François Hollande et Ali Bongo à l'Élysée (Juillet 2012) |
Les lignes bougent en Afrique et dans les pays arabes mais la politique étrangère de la France ne semble pas changer sur le fond. Pour l'instant, le discours sur l'Iran et la Syrie est pratiquement le même sous Nicolas Sarkozy que sous François Hollande ; reste à savoir quelles vont être les actions. À part le Parti Communiste et quelques voix dissonantes au sein des députés, gauche, écologiste et droite ont voté l'intervention et la continuation de la guerre en Libye lors du dernier gouvernement (Jean-Luc Mélenchon soutenait aussi cette intervention).
L'opinion publique - puisque c'est ainsi que l'on nomme le peuple qui ne serait qu'un dans sa majorité et sa façon de penser - ne veut plus de dictateurs, ni dans les pays lointains (tout au moins pour les pays que la presse met en avant), ni à l'Élysée et François Hollande en avait fait la promesse dans l'un de ses discours : « Moi président, il n’y aura pas de dictateurs reçus à l’Elysée ». Peu de temps après cette déclaration et une fois président, le premier chef d'État Africain invité à l'Elysée fût Ali Bongo.
La promesse de François Hollande lors de la campagne électorale est impossible à tenir. Ici, la différence entre le discours et l'action est claire et va à l'encontre de ce que le peuple souhaitait. Mais la politique internationale d'un pays est-elle compatible avec la démocratie au regard de la complexité stratégique et de la construction des alliances diplomatiques qui se font souvent sur le long terme même si elles se défont avec une confondante rapidité dans certains cas ? La question se pose et la réponse semble avoir été choisie par nos gouvernants, choisie du côté de l'action tout au moins puisque le discours continue à répondre à l'opinion publique. La question peut-être plus précise : à l'heure actuelle, est-il possible que la politique internationale du pays soit décidée par le peuple ?
Dîner à l'Élysée en Décembre 2010 |
La plupart des médias dominants traitent de la même façon les thématiques internationales. Comme pour la guerre en ex-Yougoslavie, les méchants sont bien définis et les nuances sont rares. La complexité des relations internationales et de leurs enjeux sont-ils bien perçus par l'ensemble des personnes qui réclame la tête d'untel ou la non venue d'un autre ? La politique n'est-ce pas discuter avec l'autre ? Il me semble qu'il n'est pas gênant qu'Ali Bongo ou Bachar El Assad soient invités à l'Élysée : ce qui compte c'est ce qui est dit durant ces discussions (les sujets abordés) et les actes qui en découlent.

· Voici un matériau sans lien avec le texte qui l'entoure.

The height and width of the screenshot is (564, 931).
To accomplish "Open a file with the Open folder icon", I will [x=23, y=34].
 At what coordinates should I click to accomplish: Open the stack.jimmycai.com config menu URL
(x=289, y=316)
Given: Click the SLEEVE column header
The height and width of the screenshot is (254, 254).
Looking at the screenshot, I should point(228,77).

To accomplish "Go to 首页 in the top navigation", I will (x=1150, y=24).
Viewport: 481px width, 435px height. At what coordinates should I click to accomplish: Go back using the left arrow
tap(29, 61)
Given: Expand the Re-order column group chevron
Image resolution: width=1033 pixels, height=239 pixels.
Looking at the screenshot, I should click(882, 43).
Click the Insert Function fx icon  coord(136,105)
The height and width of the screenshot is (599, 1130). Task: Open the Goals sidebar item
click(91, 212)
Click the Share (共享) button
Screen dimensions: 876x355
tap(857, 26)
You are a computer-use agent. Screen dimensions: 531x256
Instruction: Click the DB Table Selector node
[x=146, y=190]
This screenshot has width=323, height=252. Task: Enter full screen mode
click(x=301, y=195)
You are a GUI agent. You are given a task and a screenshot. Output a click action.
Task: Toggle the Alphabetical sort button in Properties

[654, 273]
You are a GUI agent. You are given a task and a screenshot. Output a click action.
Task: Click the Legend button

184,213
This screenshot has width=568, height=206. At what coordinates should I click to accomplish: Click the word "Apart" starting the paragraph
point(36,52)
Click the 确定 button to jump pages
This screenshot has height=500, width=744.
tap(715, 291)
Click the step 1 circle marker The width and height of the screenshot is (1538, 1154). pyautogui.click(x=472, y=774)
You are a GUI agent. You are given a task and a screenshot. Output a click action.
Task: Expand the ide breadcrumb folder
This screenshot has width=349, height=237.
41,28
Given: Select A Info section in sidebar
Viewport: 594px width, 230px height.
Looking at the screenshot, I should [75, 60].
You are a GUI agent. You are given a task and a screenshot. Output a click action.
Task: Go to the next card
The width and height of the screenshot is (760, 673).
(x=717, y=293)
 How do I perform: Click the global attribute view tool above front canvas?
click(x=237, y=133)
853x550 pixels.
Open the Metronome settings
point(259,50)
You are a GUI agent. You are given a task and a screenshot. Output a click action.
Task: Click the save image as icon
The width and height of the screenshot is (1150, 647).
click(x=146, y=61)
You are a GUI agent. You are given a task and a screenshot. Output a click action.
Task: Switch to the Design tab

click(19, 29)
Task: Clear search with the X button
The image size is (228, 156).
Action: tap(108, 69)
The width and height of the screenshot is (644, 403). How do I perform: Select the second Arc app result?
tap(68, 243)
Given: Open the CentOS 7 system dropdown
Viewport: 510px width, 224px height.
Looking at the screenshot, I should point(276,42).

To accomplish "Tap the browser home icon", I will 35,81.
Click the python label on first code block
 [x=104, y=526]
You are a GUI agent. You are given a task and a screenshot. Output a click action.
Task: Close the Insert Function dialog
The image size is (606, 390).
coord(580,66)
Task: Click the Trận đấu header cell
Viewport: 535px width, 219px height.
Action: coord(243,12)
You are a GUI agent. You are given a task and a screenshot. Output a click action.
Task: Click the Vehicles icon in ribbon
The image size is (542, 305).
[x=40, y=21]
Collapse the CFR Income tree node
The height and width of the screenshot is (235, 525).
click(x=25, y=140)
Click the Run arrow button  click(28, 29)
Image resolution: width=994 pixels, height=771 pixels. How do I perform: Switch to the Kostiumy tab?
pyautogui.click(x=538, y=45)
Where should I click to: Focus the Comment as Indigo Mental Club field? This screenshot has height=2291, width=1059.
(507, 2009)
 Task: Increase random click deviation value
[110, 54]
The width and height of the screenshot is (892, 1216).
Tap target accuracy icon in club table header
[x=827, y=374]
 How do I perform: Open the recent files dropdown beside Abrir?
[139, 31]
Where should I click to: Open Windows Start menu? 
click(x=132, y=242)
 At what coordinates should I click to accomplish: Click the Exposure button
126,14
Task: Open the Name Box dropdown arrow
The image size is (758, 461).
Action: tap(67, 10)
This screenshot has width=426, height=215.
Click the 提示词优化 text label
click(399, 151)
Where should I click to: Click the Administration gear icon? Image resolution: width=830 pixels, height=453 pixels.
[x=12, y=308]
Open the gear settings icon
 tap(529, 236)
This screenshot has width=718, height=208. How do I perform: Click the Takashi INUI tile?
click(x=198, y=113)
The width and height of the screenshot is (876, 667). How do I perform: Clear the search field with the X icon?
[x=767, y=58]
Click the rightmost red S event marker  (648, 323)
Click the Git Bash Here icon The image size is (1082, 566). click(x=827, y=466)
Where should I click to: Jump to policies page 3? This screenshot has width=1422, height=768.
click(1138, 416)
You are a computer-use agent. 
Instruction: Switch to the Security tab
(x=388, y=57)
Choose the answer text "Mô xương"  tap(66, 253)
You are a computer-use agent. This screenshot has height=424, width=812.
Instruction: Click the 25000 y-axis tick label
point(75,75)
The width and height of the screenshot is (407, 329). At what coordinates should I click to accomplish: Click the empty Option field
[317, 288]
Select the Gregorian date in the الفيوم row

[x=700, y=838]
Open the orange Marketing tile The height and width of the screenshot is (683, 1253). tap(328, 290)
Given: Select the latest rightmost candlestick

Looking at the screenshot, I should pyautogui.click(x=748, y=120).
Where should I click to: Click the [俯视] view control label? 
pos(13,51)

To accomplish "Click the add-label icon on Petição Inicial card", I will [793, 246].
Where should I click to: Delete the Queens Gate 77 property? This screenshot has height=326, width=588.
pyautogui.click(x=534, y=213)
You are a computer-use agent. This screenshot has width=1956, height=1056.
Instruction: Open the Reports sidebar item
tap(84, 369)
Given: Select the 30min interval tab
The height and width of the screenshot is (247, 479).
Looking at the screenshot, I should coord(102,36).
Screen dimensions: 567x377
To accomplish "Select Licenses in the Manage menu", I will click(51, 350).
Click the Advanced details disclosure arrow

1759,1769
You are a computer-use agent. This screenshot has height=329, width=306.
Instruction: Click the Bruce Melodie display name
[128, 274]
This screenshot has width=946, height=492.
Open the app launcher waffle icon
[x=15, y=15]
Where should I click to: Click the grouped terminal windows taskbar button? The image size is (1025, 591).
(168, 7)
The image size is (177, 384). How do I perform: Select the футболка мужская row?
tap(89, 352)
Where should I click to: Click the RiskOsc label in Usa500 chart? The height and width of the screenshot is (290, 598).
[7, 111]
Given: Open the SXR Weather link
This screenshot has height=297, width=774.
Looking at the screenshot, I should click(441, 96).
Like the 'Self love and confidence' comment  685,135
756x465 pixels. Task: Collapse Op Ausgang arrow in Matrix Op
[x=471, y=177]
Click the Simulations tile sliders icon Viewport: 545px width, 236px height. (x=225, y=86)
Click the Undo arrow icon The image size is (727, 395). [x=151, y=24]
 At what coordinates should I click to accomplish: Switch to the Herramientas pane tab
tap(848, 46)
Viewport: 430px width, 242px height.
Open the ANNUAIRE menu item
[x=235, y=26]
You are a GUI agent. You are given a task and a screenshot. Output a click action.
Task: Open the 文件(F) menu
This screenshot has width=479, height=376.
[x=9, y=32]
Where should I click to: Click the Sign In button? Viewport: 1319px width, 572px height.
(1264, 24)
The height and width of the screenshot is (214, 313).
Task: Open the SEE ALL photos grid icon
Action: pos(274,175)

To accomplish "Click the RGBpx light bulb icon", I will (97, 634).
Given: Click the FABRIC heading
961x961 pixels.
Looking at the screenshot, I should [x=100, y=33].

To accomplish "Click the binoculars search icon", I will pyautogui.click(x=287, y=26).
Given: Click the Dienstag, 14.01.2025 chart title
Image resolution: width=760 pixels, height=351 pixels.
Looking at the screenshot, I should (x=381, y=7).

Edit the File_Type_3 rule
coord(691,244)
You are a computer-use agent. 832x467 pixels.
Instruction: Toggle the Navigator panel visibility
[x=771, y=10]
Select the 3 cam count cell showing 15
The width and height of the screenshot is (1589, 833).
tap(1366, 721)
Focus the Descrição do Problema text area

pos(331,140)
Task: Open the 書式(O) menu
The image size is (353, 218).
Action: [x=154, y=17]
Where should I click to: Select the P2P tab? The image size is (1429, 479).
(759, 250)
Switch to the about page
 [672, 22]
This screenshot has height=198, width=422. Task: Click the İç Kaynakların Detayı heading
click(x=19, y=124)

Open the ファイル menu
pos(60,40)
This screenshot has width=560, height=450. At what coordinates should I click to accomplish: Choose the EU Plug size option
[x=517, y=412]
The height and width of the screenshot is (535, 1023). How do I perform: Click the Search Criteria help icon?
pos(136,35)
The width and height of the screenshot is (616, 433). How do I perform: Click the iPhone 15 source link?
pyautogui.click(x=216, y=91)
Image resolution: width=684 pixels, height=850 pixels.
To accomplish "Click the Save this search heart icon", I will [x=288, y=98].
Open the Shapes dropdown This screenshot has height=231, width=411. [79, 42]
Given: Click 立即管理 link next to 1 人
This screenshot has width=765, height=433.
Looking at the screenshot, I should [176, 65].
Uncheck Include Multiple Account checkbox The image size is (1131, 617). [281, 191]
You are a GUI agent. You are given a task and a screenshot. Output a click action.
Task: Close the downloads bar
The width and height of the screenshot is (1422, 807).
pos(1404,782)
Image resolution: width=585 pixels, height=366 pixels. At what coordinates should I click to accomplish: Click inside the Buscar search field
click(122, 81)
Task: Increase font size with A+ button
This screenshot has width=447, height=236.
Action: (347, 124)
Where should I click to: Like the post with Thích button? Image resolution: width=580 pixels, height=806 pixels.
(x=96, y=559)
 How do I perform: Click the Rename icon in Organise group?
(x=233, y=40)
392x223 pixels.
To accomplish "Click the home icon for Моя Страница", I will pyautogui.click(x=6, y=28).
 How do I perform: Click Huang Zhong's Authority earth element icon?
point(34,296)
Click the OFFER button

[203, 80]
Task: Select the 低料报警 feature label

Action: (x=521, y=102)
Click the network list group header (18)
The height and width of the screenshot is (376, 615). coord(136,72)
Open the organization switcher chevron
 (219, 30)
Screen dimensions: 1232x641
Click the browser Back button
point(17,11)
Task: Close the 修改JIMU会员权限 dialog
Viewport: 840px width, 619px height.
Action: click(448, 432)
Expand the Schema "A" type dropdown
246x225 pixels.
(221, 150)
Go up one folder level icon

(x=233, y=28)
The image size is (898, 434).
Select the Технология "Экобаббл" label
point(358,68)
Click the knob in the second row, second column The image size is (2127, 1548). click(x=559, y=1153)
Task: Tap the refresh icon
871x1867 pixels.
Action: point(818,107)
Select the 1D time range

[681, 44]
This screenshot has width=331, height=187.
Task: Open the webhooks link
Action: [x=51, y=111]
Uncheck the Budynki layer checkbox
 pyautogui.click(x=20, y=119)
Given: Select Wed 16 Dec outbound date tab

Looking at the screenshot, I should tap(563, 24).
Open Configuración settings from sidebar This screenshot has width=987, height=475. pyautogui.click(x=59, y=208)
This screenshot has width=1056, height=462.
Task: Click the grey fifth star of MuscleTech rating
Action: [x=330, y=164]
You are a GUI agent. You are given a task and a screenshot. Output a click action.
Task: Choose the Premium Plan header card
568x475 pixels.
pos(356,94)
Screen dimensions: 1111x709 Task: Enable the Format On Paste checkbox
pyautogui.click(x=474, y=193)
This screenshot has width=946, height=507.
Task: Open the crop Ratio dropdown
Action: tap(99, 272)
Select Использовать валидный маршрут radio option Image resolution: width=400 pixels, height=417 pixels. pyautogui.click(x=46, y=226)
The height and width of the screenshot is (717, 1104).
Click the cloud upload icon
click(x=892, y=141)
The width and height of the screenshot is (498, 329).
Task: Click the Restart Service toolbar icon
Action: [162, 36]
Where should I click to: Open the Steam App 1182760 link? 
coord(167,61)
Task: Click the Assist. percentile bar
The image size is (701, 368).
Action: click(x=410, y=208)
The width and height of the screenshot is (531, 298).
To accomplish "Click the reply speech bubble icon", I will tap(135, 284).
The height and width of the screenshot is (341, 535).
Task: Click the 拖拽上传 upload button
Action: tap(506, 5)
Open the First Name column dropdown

On le voit, le discours politique suit souvent l'opinion publique, les actes, eux, ne sont pas toujours et même rarement en adéquation et restent du domaine de la politique internationale... un domaine méconnu de l'opinion publique. Parfois le discours et les actes se rejoignent, comme pour la guerre qui a lieu en Libye où l'opinion publique (en France) était du côté de l'intervention (la guerre) menée avec l'accord de l'ONU, intervention très vite passée sous le commandement de l'OTAN.
Dans notre système démocratique les politiques ne sont plus censés nous représenter ou tenter d'appliquer les idées et desiderata du peuple, mais appliquer un programme de gestion de l'État suivant une idéologie de plus en plus estompée du clivage gauche/droite. On vote pour une idée et non pas pour porter les idées ou les doléances du peuple. De fait la sanction du peuple tombe au moment des élections et de la possible réélection qui tient lieu de plébiscite. Le politique doit donc tenir un discours qui plaise à "l'opinion publique" ; ce discours est une réponse à l'information et la perception quasi-unilatérale sur les politiques étrangères qui se calque sur une vision unilatérale du monde (une vision en générale calquée sur la politique internationale défendue par les américains) ; c'est un jeu dangereux qui encourage les va-t-en guerre (qui la font rarement eux-mêmes).
Pour que la politique étrangère du pays soit compatible avec la démocratie il faudrait que le peuple ait accès à plus de sources d'information, et que les politiques élus soient les représentants du peuple. Que s'est-il dit à l'Élysée quand Ali Bongo est venu ? Quel a été le but de cette visite ? L'opinion publique et les journaux dominants devaient regarder ailleurs, ce jour-là. Et maintenant, quelle va être la position de la France si l'Angleterre attaque l'ambassade d'Équateur à Londres ? Quelle va-être la position de la France si une guerre est déclenchée en Iran ?... Si la diplomatie est un jeu qui se joue à plusieurs joueurs, la France semble continuer d'avancer ses pions (nous ne parlons pas là de l'Afrique) sous la houlette de l'atlantisme. Pourtant, les États Unis d'Amérique et l'OTAN ne sont pas la seule voix diplomatique envisageable par la France et l'Europe.